Susan Kent, an anthropologist, wrote an article summarizing the unifying characteristics of all known hunter-gatherer cultures. Among them she listed a high degree of playfulness, a high degree of egalitarianism, and "beliefs and values that are fluid and non-dogmatic."
Perhaps my view that religion is play merely represents a limitation in my own thought capacity. To me, religion only makes sense if it is play . In religion, people talk about the choice to believe. People talk about faith -- which literally means belief without evidence. What can that possibly mean, if not play?
Many religious people talk about having a personal relationship with god ; a god with whom they carry on dialogues and through whom they gain insights and find courage and values.
How is that different from an imaginary friend?
To suggest that God is an imaginary friend is not to demean the concept of God. Imaginary friends are extremely important.
I myself have a number of imaginary friends, who validate my choices, and cheer me on, and encourage to do things that are difficult. I also have a number of imaginary critics, who hear my thoughts and see my deeds and cast doubt in my mind. They help to keep me in line.
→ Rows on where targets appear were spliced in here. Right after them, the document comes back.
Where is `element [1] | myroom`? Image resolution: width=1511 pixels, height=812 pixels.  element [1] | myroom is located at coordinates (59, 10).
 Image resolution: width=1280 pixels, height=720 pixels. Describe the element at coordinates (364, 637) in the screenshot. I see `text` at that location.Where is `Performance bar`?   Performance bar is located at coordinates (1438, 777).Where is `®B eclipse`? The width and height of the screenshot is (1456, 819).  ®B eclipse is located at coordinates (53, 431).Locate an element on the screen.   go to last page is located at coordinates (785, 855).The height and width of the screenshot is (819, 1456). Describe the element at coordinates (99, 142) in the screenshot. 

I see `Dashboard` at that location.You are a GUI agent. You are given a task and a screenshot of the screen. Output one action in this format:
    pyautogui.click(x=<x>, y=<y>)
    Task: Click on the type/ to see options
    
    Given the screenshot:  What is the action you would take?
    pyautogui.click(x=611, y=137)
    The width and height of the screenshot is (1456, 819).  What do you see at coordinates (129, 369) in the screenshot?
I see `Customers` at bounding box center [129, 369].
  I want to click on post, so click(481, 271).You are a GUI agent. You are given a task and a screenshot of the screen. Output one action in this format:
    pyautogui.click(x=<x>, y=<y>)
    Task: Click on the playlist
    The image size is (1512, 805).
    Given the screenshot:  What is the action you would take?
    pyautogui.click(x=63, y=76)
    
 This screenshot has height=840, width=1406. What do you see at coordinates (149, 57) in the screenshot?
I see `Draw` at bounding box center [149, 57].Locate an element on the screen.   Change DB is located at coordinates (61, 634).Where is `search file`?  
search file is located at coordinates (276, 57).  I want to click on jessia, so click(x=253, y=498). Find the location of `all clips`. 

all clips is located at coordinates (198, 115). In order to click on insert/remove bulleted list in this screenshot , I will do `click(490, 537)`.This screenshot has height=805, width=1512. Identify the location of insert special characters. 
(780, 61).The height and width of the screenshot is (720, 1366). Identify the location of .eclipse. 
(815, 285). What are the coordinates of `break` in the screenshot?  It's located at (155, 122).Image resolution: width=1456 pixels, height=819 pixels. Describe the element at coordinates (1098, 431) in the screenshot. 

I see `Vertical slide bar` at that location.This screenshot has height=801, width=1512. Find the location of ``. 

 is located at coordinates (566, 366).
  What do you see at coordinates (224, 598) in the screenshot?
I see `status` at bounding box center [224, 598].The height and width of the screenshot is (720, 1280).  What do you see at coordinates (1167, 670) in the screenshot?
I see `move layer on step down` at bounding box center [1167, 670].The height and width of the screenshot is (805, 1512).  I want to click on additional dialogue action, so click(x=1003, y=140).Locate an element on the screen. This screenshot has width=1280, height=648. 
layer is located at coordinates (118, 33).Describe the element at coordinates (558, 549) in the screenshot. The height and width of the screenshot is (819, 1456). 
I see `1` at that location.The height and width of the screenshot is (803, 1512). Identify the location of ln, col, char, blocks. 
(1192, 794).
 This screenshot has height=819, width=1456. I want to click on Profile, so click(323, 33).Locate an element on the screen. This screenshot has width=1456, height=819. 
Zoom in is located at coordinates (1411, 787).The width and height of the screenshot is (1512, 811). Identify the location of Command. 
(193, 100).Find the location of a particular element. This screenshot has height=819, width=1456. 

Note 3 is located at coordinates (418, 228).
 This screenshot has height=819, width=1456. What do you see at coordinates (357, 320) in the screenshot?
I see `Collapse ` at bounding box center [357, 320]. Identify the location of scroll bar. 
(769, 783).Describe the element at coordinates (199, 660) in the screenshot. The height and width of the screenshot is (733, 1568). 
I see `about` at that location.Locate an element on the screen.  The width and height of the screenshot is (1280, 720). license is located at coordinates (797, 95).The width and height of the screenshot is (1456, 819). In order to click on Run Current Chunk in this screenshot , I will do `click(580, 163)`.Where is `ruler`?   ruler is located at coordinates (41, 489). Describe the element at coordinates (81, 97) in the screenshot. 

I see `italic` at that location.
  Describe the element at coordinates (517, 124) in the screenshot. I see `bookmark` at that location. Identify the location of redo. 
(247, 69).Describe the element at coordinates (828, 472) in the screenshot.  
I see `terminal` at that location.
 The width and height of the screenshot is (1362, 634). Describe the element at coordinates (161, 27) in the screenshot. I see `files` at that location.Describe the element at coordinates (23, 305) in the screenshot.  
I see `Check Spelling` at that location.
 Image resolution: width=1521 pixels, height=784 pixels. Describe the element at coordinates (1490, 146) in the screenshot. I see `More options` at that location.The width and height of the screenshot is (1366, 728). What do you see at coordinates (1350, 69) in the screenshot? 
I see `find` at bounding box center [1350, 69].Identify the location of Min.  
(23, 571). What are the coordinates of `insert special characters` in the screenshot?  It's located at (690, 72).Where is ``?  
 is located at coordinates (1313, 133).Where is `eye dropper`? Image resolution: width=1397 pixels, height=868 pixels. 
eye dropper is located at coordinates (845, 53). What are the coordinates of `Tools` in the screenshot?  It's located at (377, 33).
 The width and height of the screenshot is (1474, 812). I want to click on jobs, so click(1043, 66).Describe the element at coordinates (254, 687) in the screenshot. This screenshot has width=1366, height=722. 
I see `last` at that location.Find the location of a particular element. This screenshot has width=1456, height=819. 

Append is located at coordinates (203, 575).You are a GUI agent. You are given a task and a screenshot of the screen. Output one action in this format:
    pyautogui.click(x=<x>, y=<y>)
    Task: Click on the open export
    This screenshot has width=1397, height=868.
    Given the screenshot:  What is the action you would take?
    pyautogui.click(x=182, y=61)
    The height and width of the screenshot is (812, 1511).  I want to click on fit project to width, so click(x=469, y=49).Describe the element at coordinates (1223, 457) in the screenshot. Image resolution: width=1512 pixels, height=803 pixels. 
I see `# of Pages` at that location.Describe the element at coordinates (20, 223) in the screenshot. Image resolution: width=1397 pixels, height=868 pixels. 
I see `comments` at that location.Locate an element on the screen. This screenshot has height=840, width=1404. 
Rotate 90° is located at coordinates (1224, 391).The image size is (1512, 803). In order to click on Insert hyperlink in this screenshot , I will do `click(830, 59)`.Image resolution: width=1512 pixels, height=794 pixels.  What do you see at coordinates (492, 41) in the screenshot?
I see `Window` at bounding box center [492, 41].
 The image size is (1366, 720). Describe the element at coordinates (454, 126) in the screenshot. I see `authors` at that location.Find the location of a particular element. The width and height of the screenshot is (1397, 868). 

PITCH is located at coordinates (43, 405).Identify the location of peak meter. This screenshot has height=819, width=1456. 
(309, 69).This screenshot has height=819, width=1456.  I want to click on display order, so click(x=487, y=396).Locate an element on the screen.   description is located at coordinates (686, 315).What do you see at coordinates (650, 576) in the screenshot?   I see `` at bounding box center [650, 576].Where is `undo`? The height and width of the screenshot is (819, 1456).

I don' t refer to these imaginary friends and critics as God, but I could; and if I did I would be a religious man.
Sonnet to a Playful God
In play we learn to think in ways most clear.
In play with others we resolve our strife.
In play we laugh at what provokes our fear.
In play we soar above our routine life.
In play we learn to follow rules we share,
Assert our selves while making others smile.
In play what's right is what to all is fair.
In play it's fun to go the extra mile.
And so to you, the god of play, we pray,
Please keep our ludic spirit's liveliness.
As we approach the trials of each day,
Protect us from our over-seriousness.
From dust to dust we all end up the same.
What counts in life is how we play the game.